FICO: 64 Persen APAC Banker tidak siap terhadap serangan cyber

Advertisement

Techno.id - Perusahaan analis terkemuka AS, FICO baru-baru ini mengumumkan hasil survei yang mengungkapkan kesiapan Asia-Pacific (APAC) Banker terhadap serangan cyber. Setidaknya, sebanyak 64 persen dari mereka ternyata dianggap tidak siap.

Dengan kata lain, hanya sebesar 41 persen dari total keseluruhan APAC Banker yang dinyatakan siap dalam menghadapi serangan cyber. Adapun perangkat teknologi yang tidak up-to-date menjadi penyebab utama mengapa kesiapan mereka begitu rendah.

Menurut survei tersebut, ada tiga poin utama yang cukup menjadi sorotan.
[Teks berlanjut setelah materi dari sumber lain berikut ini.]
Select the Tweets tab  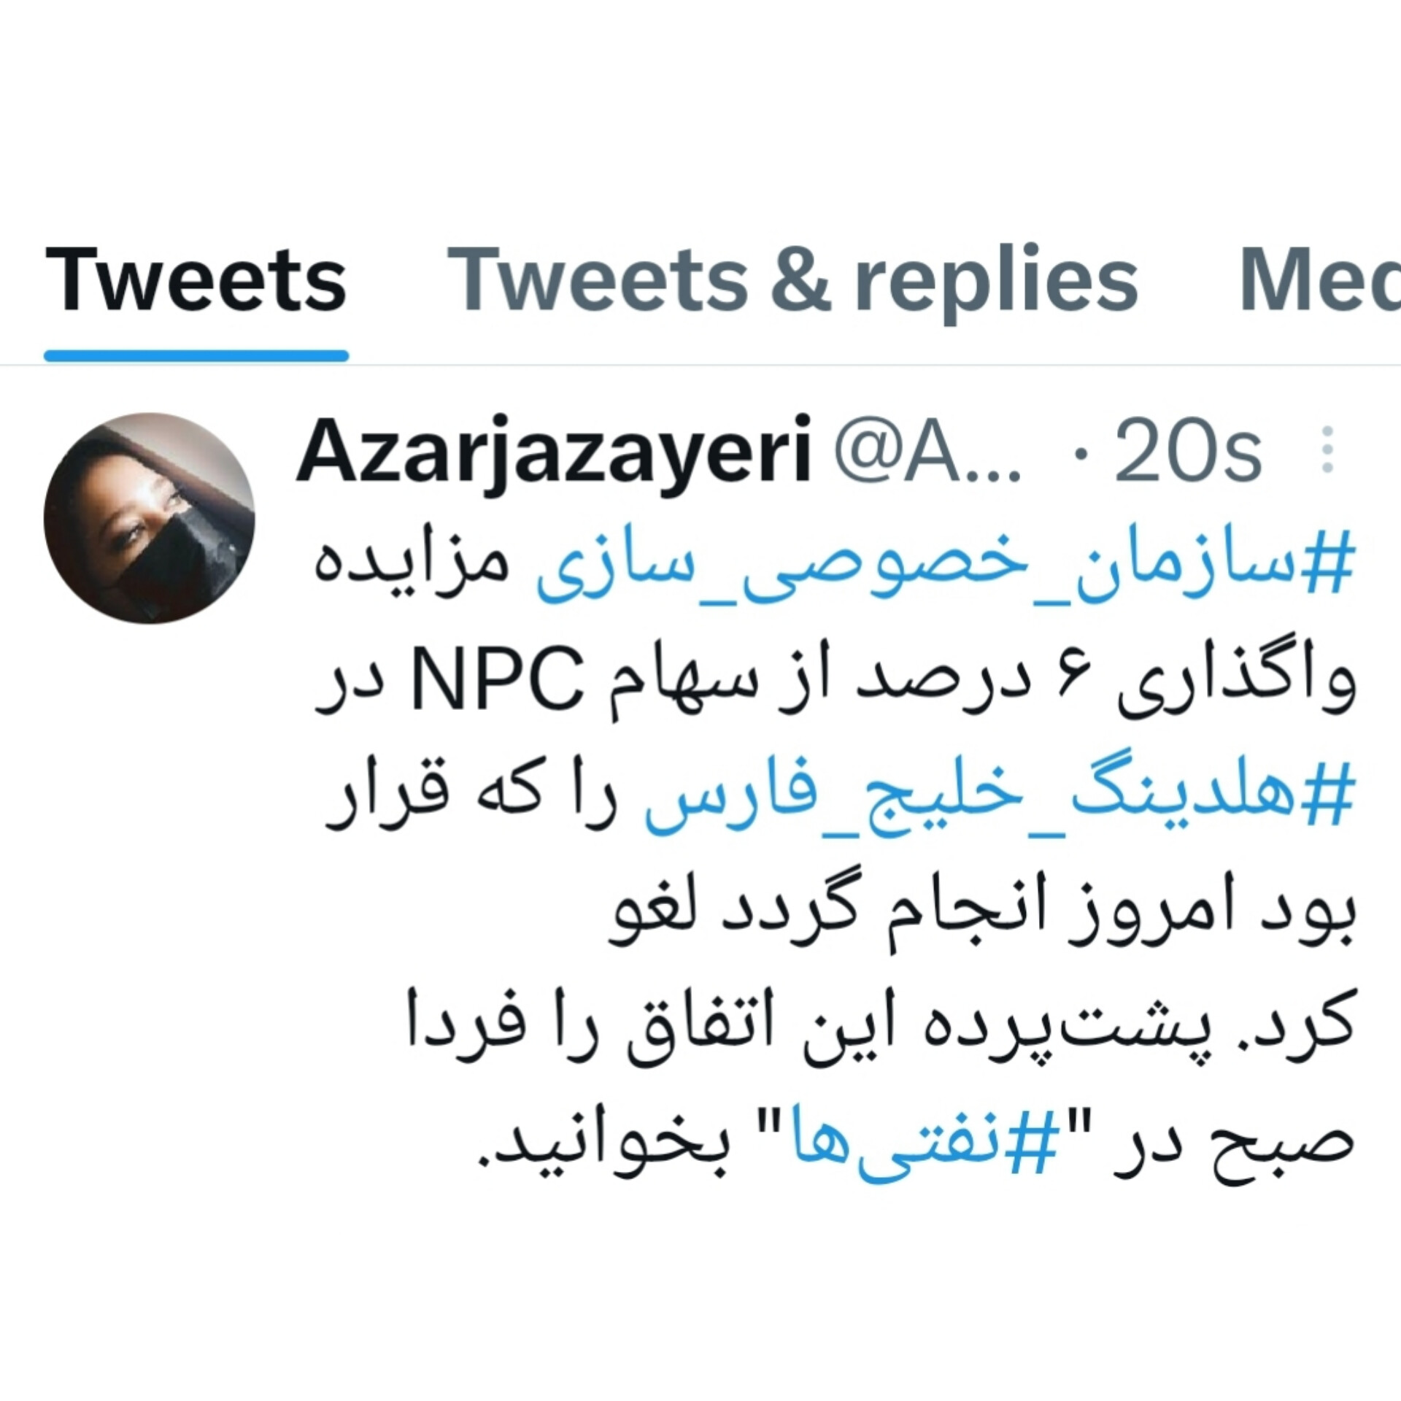coord(196,281)
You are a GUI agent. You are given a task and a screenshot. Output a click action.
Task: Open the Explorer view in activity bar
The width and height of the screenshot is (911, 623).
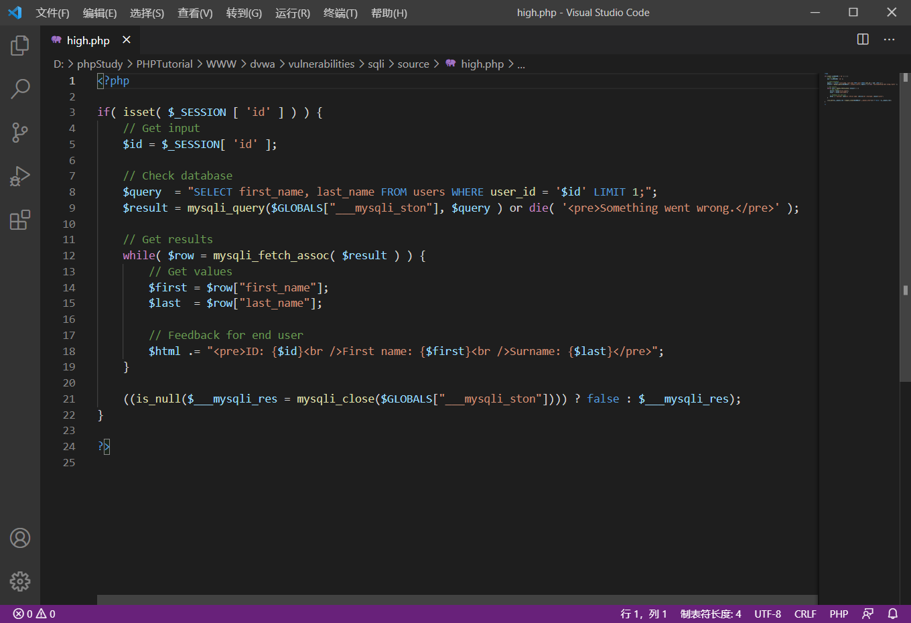pos(20,46)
Pertama, sebanyak 55 persen para eksekutif senior APAC Bank sudah merasa optimis bahwa perusahaan mereka mampu mengaudit data dan jaringan saat terjadi kehilangan data.

Kemudian, sebanyak 73 persen responden survei mengungkapkan bahwa perusahaan di tempat mereka bekerja selama tiga hingga enam bulan terakhir telah melakukan pemeliharaan (maintenance) terhadap serangan cyber.
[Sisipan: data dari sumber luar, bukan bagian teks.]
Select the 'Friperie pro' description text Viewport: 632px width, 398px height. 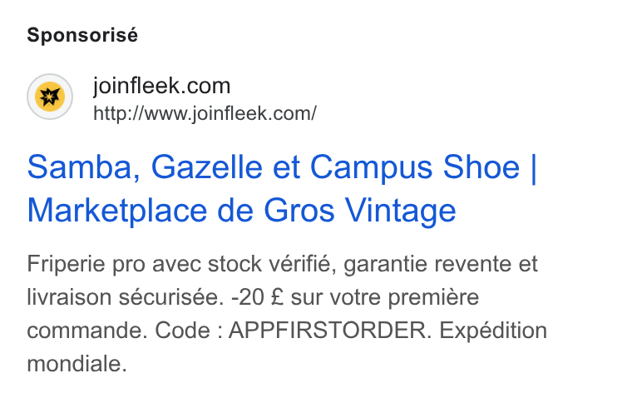click(84, 265)
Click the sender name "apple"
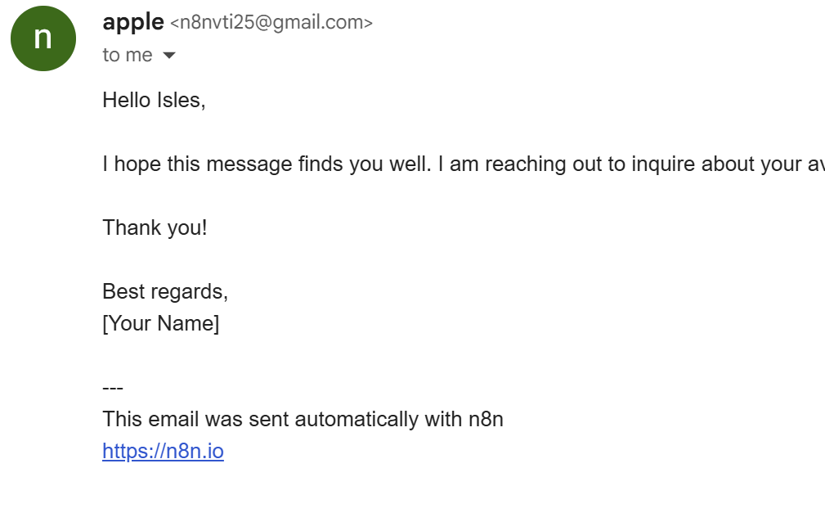The image size is (825, 513). coord(133,22)
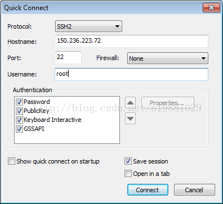Select Keyboard Interactive in the authentication list
This screenshot has width=223, height=204.
pos(52,120)
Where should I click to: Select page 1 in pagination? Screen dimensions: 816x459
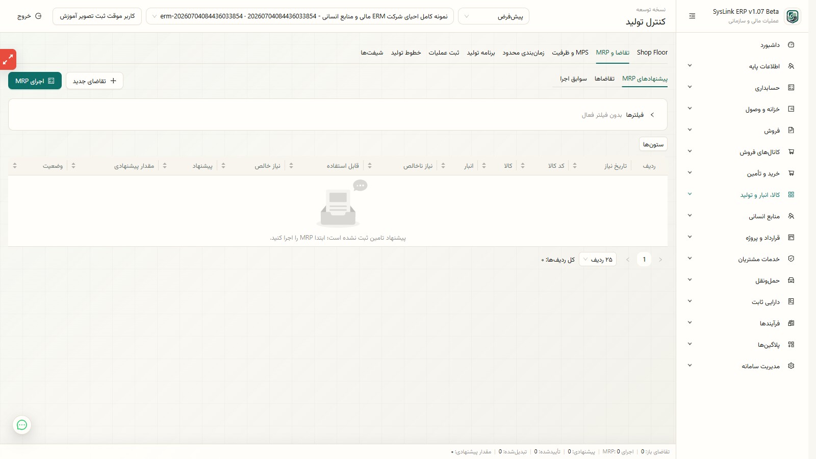click(x=644, y=260)
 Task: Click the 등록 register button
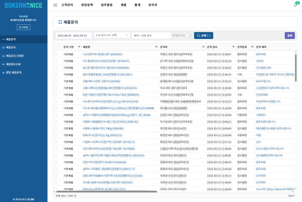click(289, 36)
Yang terakhir, sebanyak 58 persen dari para responden survei juga mengatakan bahwa mereka tidak pernah mendengar analis serangan cyber yang menggunakan metode berbasis SIEMs (Security Information and Event Management).

"Bagi sebagian besar bank, keamanan cyber merupakan domain utama. APAC Banker perlu bekerja sama dengan lembaga keuangan lain untuk berbagi informasi cyber. Pendekatan ini diperlukan guna membatasi kerusakan pada sistem, reputasi bank, dan keamanan pelanggan," ujar Dan McConaghy selaku President of FICO Asia Pacific.

Adapun survei ini dilakukan saat FICO Asia Pacific CRO Forum 2015 digelar awal tahun ini di Bangkok, Thailand. Setidaknya, sebanyak 34 perwakilan senior dan eksekutif yang mewakili 23 lembaga keuangan di seluruh wilayah Asia Pasifik telah berpartisipasi dalam survei ini.